董剛
1990年我參軍到了部隊,老實說,那時的動機不是很純,保家衛國畢竟離我太遙遠,還是現實點,考軍校、入黨,再不行回來起碼有個工作。在部隊,像我這樣心理的新兵有不少,大家對黨的認識少得可憐,以為只要做點好事,多表現一下,入黨就沒問題了。

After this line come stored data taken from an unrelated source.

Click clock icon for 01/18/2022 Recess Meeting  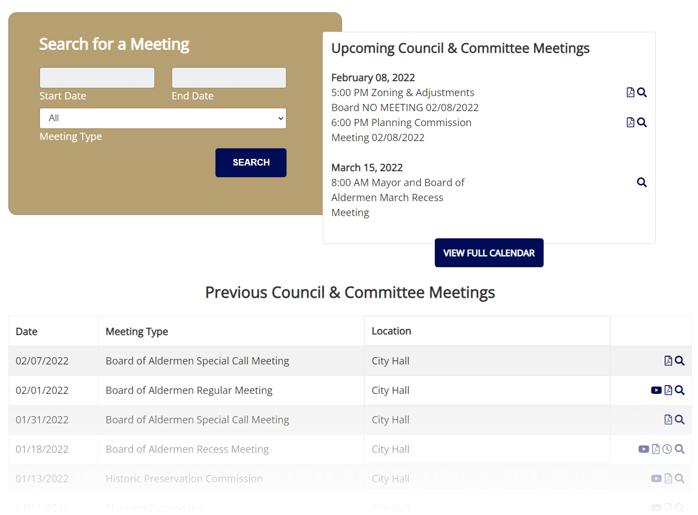click(x=667, y=449)
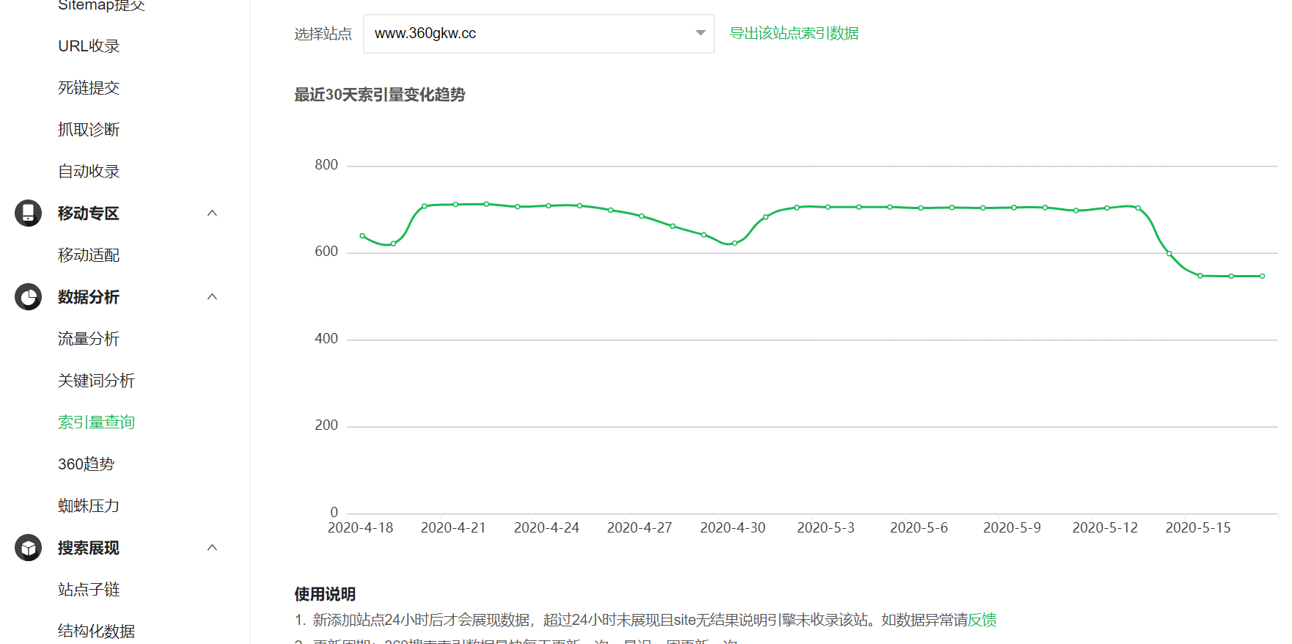Navigate to 流量分析

89,339
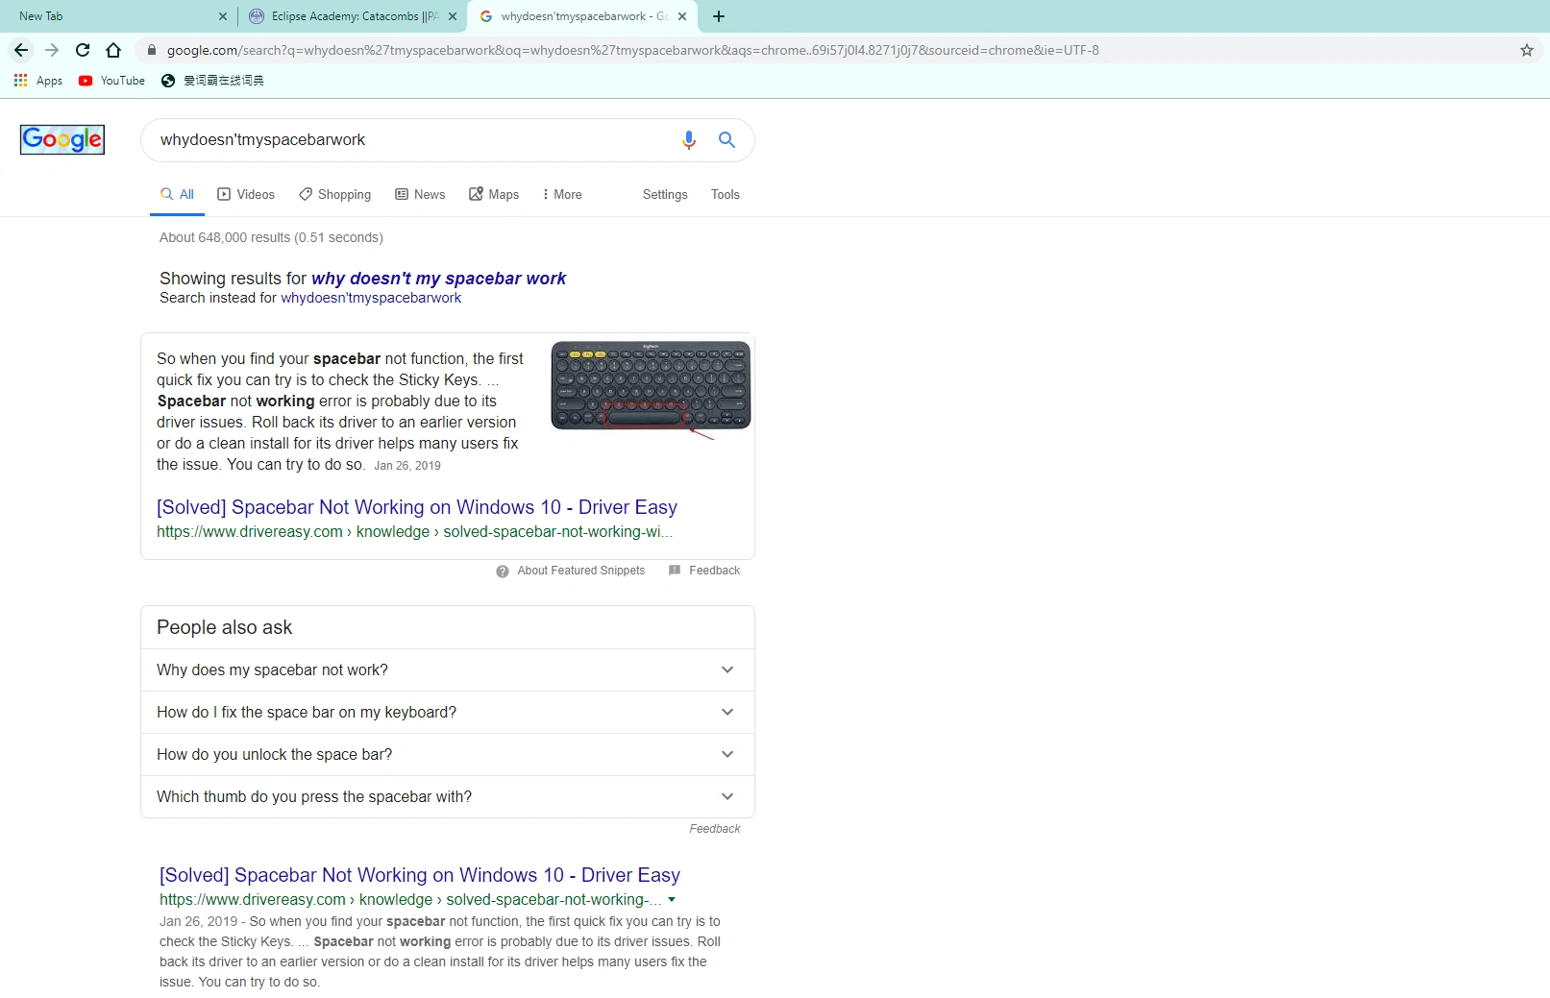Click the blue search magnifier icon
The width and height of the screenshot is (1550, 998).
point(727,140)
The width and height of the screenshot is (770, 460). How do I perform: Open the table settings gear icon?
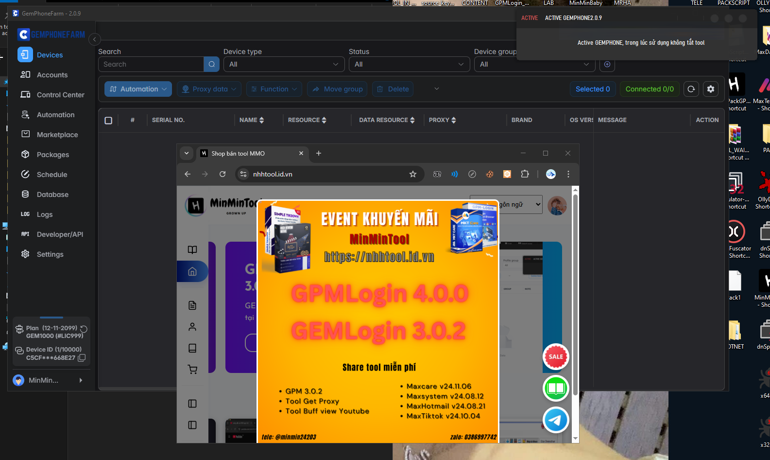point(710,89)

后來,我認識了一個老兵,第一眼我就看出他是一個黨員。他叫曹應權,是衛生隊的一個志愿兵,入伍十幾年了還是個兵,要是換了我們早不干了,可他卻一點怨言也沒有。但是別小看他,在部隊雖然他只是一個兵,可他的醫術在周圍卻很有名,這一切都來自他的勤奮和努力。他的病人大多是來自貧困的農村,很多是既沒多少錢,又拖了好長時間的。曹應權從來沒有嫌棄他們,從入院到出院包括一日三餐,他都掛在心上,就像是親人一樣。衛生隊從沒做過廣告,但病人卻不斷,都是愈后病人介紹來的,全沖著曹應權那全心全意為病人服務的熱情。
憑他的醫術,憑他的名氣,他應該可以過得很好,好些醫院找上門開出價碼,只要他答應,戶口、房子、職務,所有的一切都可以解決,可他從來沒向組織提出過任何條件,依舊是個普通一兵。
和我閑聊的時候,我了解到他也有不如意的事,家在農村,一點也指望不上他;一起入伍的戰友當官的當官,發財的發財,和常人比,他失去了很多,但是他從來沒有因此而后悔,也沒有什么豪言壯語。那時我就覺得,共產黨員就是這個樣子吧。
在他身上有不少榮譽光環,他卻從不向人提起,他沒有很多錢,一年四季一身軍裝,病人給他送一些土特產甚至錢,他從不收。遇到沒錢的病人,他會毫不猶豫地拿出自己的津貼。
他的行為影響了許多人,包括我。在他的指導下,我寫出了自己的入黨申請書。
雖然過去這么多年,從部隊到派出所再到分局,但我依然記得,在入黨申請書里,我的目標是做曹應權那樣的好黨員。